* WHAT IS BEING ASKED *
Copy out the data that follows exactly, leaving out no line.

◇ ◇ ◇

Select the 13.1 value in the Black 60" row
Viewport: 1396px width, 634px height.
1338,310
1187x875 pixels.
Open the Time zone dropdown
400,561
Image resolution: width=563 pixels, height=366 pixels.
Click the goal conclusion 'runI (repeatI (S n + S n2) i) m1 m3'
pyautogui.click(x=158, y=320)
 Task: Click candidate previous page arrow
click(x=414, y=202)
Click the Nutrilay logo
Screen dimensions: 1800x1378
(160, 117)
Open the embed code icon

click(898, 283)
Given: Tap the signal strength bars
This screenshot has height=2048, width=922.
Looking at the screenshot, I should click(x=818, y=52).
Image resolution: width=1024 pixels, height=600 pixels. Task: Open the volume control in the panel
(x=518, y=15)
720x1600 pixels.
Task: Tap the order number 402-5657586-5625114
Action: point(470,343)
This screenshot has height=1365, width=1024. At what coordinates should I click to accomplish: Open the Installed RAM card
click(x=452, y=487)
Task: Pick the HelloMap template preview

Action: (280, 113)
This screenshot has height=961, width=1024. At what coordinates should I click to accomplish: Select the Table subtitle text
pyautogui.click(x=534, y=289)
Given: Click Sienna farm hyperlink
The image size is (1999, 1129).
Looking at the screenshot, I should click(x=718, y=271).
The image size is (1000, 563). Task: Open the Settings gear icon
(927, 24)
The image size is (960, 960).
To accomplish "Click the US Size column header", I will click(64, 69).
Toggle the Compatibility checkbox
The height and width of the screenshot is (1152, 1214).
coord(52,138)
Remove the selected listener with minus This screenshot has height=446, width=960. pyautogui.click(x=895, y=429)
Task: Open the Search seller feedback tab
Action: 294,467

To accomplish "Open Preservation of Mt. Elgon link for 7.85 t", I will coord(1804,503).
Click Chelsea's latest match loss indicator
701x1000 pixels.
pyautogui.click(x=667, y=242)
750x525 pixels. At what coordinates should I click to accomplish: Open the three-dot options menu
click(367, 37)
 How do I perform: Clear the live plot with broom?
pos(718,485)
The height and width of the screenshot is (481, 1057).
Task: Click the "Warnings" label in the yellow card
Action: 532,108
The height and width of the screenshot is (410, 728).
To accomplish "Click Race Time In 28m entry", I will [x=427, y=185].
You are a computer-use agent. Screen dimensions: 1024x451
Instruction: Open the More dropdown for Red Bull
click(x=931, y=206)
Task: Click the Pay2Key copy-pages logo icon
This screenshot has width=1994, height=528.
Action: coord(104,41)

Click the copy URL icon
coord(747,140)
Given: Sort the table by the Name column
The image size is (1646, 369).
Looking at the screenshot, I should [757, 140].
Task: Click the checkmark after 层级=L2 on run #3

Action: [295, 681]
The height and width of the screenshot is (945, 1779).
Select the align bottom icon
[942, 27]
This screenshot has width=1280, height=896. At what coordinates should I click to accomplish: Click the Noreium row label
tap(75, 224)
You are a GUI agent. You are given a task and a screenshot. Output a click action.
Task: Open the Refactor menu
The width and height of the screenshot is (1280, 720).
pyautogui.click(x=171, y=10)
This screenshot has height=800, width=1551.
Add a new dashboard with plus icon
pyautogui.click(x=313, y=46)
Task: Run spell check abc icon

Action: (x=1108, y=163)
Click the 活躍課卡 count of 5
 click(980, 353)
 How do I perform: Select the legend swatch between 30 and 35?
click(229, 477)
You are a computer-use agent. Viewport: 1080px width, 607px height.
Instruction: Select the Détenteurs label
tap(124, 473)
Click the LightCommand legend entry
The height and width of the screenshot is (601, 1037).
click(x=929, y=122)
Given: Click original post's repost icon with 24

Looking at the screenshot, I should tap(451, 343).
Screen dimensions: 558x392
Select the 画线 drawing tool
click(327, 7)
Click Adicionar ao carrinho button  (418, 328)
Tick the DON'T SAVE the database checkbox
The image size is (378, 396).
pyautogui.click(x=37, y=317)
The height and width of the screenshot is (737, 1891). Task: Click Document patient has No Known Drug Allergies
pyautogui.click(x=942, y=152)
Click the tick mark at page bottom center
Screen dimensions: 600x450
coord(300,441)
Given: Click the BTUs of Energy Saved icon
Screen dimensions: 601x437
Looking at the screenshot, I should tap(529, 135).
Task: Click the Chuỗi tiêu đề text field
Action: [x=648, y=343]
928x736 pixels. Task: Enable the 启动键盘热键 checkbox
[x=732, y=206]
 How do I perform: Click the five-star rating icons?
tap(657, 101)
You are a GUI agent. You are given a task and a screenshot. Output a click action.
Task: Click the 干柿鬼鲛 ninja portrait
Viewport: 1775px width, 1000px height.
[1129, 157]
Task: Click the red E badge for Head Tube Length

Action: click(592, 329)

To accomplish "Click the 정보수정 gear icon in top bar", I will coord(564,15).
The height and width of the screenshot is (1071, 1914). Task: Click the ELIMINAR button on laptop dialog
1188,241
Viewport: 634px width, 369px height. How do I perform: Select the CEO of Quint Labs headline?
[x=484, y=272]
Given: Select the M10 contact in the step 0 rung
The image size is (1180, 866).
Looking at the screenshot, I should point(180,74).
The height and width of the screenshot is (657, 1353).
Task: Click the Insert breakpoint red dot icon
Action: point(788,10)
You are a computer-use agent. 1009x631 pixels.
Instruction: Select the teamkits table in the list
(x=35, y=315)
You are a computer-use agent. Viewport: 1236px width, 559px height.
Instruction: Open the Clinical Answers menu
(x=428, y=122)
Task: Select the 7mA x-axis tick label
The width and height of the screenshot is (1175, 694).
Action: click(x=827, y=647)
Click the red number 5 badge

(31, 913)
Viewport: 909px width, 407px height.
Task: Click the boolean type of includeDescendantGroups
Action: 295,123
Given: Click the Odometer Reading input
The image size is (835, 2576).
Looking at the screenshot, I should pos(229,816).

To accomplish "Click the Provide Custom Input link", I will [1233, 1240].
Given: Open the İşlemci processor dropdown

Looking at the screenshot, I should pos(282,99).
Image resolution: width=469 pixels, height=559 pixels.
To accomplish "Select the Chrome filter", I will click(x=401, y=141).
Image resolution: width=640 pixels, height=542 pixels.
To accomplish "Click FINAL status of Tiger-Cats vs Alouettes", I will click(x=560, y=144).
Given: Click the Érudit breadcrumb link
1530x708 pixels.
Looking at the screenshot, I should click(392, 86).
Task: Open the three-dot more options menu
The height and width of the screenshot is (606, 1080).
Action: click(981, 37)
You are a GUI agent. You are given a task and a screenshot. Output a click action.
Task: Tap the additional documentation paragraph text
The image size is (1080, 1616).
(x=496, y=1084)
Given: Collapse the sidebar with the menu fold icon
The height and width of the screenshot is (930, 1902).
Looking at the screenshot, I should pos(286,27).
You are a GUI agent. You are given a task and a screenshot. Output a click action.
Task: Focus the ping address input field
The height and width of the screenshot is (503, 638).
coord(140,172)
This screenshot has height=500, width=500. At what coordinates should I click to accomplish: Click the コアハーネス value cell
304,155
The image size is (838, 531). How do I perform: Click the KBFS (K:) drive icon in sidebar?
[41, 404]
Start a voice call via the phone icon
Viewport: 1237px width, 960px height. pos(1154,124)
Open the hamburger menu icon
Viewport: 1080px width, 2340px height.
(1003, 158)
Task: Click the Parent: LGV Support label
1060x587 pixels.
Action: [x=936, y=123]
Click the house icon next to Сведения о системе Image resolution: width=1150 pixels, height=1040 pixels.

◇ ◇ ◇

* PROBLEM SOLUTION *
Select the 13.1 value in the Black 60" row
Viewport: 1396px width, 634px height.
1338,310
1187x875 pixels.
Open the Time zone dropdown
400,561
Image resolution: width=563 pixels, height=366 pixels.
Click the goal conclusion 'runI (repeatI (S n + S n2) i) m1 m3'
pyautogui.click(x=158, y=320)
 Task: Click candidate previous page arrow
click(x=414, y=202)
Click the Nutrilay logo
Screen dimensions: 1800x1378
(160, 117)
Open the embed code icon

click(898, 283)
Given: Tap the signal strength bars
This screenshot has height=2048, width=922.
Looking at the screenshot, I should click(x=818, y=52).
Image resolution: width=1024 pixels, height=600 pixels. Task: Open the volume control in the panel
(x=518, y=15)
720x1600 pixels.
Task: Tap the order number 402-5657586-5625114
Action: point(470,343)
This screenshot has height=1365, width=1024. At what coordinates should I click to accomplish: Open the Installed RAM card
click(x=452, y=487)
Task: Pick the HelloMap template preview

Action: (280, 113)
This screenshot has height=961, width=1024. At what coordinates should I click to accomplish: Select the Table subtitle text
pyautogui.click(x=534, y=289)
Given: Click Sienna farm hyperlink
The image size is (1999, 1129).
Looking at the screenshot, I should click(x=718, y=271).
The image size is (1000, 563). Task: Open the Settings gear icon
(927, 24)
The image size is (960, 960).
To accomplish "Click the US Size column header", I will click(64, 69).
Toggle the Compatibility checkbox
The height and width of the screenshot is (1152, 1214).
coord(52,138)
Remove the selected listener with minus This screenshot has height=446, width=960. pyautogui.click(x=895, y=429)
Task: Open the Search seller feedback tab
Action: 294,467

To accomplish "Open Preservation of Mt. Elgon link for 7.85 t", I will coord(1804,503).
Click Chelsea's latest match loss indicator
701x1000 pixels.
pyautogui.click(x=667, y=242)
750x525 pixels. At what coordinates should I click to accomplish: Open the three-dot options menu
click(367, 37)
 How do I perform: Clear the live plot with broom?
pos(718,485)
The height and width of the screenshot is (481, 1057).
Task: Click the "Warnings" label in the yellow card
Action: 532,108
The height and width of the screenshot is (410, 728).
To accomplish "Click Race Time In 28m entry", I will [x=427, y=185].
You are a computer-use agent. Screen dimensions: 1024x451
Instruction: Open the More dropdown for Red Bull
click(x=931, y=206)
Task: Click the Pay2Key copy-pages logo icon
This screenshot has width=1994, height=528.
Action: coord(104,41)

Click the copy URL icon
coord(747,140)
Given: Sort the table by the Name column
The image size is (1646, 369).
Looking at the screenshot, I should [757, 140].
Task: Click the checkmark after 层级=L2 on run #3

Action: [295, 681]
The height and width of the screenshot is (945, 1779).
Select the align bottom icon
[942, 27]
This screenshot has width=1280, height=896. At what coordinates should I click to accomplish: Click the Noreium row label
tap(75, 224)
You are a GUI agent. You are given a task and a screenshot. Output a click action.
Task: Open the Refactor menu
The width and height of the screenshot is (1280, 720).
pyautogui.click(x=171, y=10)
This screenshot has height=800, width=1551.
Add a new dashboard with plus icon
pyautogui.click(x=313, y=46)
Task: Run spell check abc icon

Action: (x=1108, y=163)
Click the 活躍課卡 count of 5
 click(980, 353)
 How do I perform: Select the legend swatch between 30 and 35?
click(229, 477)
You are a computer-use agent. Viewport: 1080px width, 607px height.
Instruction: Select the Détenteurs label
tap(124, 473)
Click the LightCommand legend entry
The height and width of the screenshot is (601, 1037).
click(x=929, y=122)
Given: Click original post's repost icon with 24

Looking at the screenshot, I should tap(451, 343).
Screen dimensions: 558x392
Select the 画线 drawing tool
click(327, 7)
Click Adicionar ao carrinho button  (418, 328)
Tick the DON'T SAVE the database checkbox
The image size is (378, 396).
pyautogui.click(x=37, y=317)
The height and width of the screenshot is (737, 1891). Task: Click Document patient has No Known Drug Allergies
pyautogui.click(x=942, y=152)
Click the tick mark at page bottom center
Screen dimensions: 600x450
coord(300,441)
Given: Click the BTUs of Energy Saved icon
Screen dimensions: 601x437
Looking at the screenshot, I should tap(529, 135).
Task: Click the Chuỗi tiêu đề text field
Action: [x=648, y=343]
928x736 pixels. Task: Enable the 启动键盘热键 checkbox
[x=732, y=206]
 How do I perform: Click the five-star rating icons?
tap(657, 101)
You are a GUI agent. You are given a task and a screenshot. Output a click action.
Task: Click the 干柿鬼鲛 ninja portrait
Viewport: 1775px width, 1000px height.
[1129, 157]
Task: Click the red E badge for Head Tube Length

Action: click(592, 329)

To accomplish "Click the 정보수정 gear icon in top bar", I will coord(564,15).
The height and width of the screenshot is (1071, 1914). Task: Click the ELIMINAR button on laptop dialog
1188,241
Viewport: 634px width, 369px height. How do I perform: Select the CEO of Quint Labs headline?
[x=484, y=272]
Given: Select the M10 contact in the step 0 rung
The image size is (1180, 866).
Looking at the screenshot, I should point(180,74).
The height and width of the screenshot is (657, 1353).
Task: Click the Insert breakpoint red dot icon
Action: point(788,10)
You are a computer-use agent. 1009x631 pixels.
Instruction: Select the teamkits table in the list
(x=35, y=315)
You are a computer-use agent. Viewport: 1236px width, 559px height.
Instruction: Open the Clinical Answers menu
(x=428, y=122)
Task: Select the 7mA x-axis tick label
The width and height of the screenshot is (1175, 694).
Action: click(x=827, y=647)
Click the red number 5 badge

(31, 913)
Viewport: 909px width, 407px height.
Task: Click the boolean type of includeDescendantGroups
Action: 295,123
Given: Click the Odometer Reading input
The image size is (835, 2576).
Looking at the screenshot, I should pos(229,816).

To accomplish "Click the Provide Custom Input link", I will [1233, 1240].
Given: Open the İşlemci processor dropdown

Looking at the screenshot, I should pos(282,99).
Image resolution: width=469 pixels, height=559 pixels.
To accomplish "Select the Chrome filter", I will click(x=401, y=141).
Image resolution: width=640 pixels, height=542 pixels.
To accomplish "Click FINAL status of Tiger-Cats vs Alouettes", I will click(x=560, y=144).
Given: Click the Érudit breadcrumb link
1530x708 pixels.
Looking at the screenshot, I should click(392, 86).
Task: Open the three-dot more options menu
The height and width of the screenshot is (606, 1080).
Action: click(981, 37)
You are a GUI agent. You are given a task and a screenshot. Output a click action.
Task: Tap the additional documentation paragraph text
The image size is (1080, 1616).
(x=496, y=1084)
Given: Collapse the sidebar with the menu fold icon
The height and width of the screenshot is (930, 1902).
Looking at the screenshot, I should pos(286,27).
You are a GUI agent. You are given a task and a screenshot. Output a click action.
Task: Focus the ping address input field
The height and width of the screenshot is (503, 638).
coord(140,172)
This screenshot has height=500, width=500. At what coordinates should I click to accomplish: Click the コアハーネス value cell
304,155
The image size is (838, 531). How do I perform: Click the KBFS (K:) drive icon in sidebar?
[41, 404]
Start a voice call via the phone icon
Viewport: 1237px width, 960px height. pos(1154,124)
Open the hamburger menu icon
Viewport: 1080px width, 2340px height.
(1003, 158)
Task: Click the Parent: LGV Support label
1060x587 pixels.
Action: [x=936, y=123]
Click the house icon next to Сведения о системе Image resolution: width=1150 pixels, height=1040 pixels.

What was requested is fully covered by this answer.